=== Begin Enclosure ===

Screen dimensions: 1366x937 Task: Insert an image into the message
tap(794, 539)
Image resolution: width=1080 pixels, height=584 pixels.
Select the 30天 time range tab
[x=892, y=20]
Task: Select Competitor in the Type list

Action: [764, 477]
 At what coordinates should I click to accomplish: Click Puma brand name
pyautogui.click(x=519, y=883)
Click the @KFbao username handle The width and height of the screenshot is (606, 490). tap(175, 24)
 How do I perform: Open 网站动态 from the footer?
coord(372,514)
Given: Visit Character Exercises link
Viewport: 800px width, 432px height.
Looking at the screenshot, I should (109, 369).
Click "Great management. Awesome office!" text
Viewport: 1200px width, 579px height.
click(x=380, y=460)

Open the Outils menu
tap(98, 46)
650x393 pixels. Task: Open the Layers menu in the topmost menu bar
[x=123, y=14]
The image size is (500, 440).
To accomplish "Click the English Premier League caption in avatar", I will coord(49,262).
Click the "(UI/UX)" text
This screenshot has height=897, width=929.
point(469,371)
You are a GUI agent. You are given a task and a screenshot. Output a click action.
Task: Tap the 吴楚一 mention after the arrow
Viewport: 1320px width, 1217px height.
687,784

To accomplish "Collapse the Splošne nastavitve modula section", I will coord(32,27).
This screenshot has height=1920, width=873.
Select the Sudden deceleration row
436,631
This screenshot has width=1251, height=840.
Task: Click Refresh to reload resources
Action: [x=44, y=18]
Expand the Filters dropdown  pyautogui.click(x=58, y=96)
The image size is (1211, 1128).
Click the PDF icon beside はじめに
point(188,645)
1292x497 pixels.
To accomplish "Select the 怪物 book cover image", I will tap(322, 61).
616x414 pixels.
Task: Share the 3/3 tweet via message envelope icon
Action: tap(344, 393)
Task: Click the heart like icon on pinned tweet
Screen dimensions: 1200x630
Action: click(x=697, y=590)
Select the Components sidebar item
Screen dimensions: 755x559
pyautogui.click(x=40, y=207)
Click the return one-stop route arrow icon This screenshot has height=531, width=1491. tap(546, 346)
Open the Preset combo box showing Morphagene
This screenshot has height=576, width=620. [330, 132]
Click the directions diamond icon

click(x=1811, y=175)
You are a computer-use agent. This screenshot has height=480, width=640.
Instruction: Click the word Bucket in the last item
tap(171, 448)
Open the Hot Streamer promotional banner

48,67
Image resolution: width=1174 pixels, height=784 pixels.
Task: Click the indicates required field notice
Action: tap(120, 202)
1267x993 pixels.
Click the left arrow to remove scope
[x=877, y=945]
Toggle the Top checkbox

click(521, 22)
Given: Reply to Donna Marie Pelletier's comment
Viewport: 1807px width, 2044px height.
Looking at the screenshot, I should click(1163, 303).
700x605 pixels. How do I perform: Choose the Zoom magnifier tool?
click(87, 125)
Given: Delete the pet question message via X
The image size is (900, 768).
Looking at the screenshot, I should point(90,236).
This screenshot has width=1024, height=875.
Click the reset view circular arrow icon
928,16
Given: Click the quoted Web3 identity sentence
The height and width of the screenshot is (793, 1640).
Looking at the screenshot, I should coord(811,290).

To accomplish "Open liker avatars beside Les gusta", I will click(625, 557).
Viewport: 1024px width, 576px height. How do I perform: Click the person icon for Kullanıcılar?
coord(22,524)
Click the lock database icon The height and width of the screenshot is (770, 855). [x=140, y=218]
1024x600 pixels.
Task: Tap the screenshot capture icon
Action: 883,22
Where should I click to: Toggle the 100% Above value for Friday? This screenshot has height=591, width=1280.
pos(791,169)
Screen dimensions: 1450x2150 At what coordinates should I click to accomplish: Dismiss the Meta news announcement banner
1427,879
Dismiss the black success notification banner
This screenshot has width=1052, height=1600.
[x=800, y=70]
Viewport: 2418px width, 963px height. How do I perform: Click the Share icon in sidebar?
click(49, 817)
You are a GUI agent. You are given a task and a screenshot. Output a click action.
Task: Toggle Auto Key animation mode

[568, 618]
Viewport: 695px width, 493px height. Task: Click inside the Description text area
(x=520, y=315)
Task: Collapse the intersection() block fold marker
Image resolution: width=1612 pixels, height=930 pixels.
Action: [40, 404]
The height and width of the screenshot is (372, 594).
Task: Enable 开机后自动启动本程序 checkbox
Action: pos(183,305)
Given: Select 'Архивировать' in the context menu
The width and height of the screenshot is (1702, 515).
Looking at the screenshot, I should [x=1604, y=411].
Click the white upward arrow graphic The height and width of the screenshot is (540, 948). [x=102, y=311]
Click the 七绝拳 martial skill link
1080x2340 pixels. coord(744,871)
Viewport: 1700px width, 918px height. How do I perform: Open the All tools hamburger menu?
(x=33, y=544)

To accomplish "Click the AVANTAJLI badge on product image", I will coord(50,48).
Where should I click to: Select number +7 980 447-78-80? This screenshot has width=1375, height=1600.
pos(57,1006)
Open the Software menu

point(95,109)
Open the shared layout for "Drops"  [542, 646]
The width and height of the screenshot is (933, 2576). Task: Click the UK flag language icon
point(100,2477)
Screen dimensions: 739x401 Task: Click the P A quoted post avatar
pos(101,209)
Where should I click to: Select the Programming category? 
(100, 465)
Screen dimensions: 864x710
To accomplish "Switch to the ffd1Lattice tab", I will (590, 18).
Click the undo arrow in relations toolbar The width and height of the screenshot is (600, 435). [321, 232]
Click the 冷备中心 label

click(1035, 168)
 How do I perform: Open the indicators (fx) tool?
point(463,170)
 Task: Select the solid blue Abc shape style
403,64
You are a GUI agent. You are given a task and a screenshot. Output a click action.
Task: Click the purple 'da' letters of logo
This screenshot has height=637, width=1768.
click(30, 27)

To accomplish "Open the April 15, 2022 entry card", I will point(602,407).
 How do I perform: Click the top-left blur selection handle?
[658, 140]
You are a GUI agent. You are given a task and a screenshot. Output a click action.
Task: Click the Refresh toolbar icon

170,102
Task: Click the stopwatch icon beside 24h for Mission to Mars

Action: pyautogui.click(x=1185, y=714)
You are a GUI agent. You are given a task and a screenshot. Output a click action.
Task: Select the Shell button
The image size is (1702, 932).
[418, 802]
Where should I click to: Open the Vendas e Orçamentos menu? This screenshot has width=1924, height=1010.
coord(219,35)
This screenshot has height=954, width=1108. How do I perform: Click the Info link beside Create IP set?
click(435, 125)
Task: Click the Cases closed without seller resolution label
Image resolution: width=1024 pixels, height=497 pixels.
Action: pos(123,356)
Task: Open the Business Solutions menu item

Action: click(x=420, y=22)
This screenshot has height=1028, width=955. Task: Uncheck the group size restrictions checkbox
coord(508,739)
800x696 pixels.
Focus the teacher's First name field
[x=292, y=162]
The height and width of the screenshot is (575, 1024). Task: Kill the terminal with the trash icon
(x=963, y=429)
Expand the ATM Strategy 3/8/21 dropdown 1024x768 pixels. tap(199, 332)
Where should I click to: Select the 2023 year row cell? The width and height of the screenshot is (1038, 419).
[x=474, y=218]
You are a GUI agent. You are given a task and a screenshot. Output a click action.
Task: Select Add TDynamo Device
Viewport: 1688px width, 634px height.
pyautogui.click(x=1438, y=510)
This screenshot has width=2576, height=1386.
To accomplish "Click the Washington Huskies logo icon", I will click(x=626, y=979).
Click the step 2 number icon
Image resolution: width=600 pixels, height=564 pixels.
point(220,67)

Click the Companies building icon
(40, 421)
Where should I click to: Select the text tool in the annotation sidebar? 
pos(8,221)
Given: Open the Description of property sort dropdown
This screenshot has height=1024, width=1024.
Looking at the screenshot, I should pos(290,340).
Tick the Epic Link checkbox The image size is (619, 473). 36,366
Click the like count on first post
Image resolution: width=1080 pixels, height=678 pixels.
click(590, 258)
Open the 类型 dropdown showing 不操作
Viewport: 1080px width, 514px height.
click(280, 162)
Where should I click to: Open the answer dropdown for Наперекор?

=== End Enclosure ===

• WHAT IS EXPECTED
Which of the lines above include the word "Collapse"? Copy each of them.

• EXPECTED OUTPUT
To accomplish "Collapse the Splošne nastavitve modula section", I will coord(32,27).
Task: Collapse the intersection() block fold marker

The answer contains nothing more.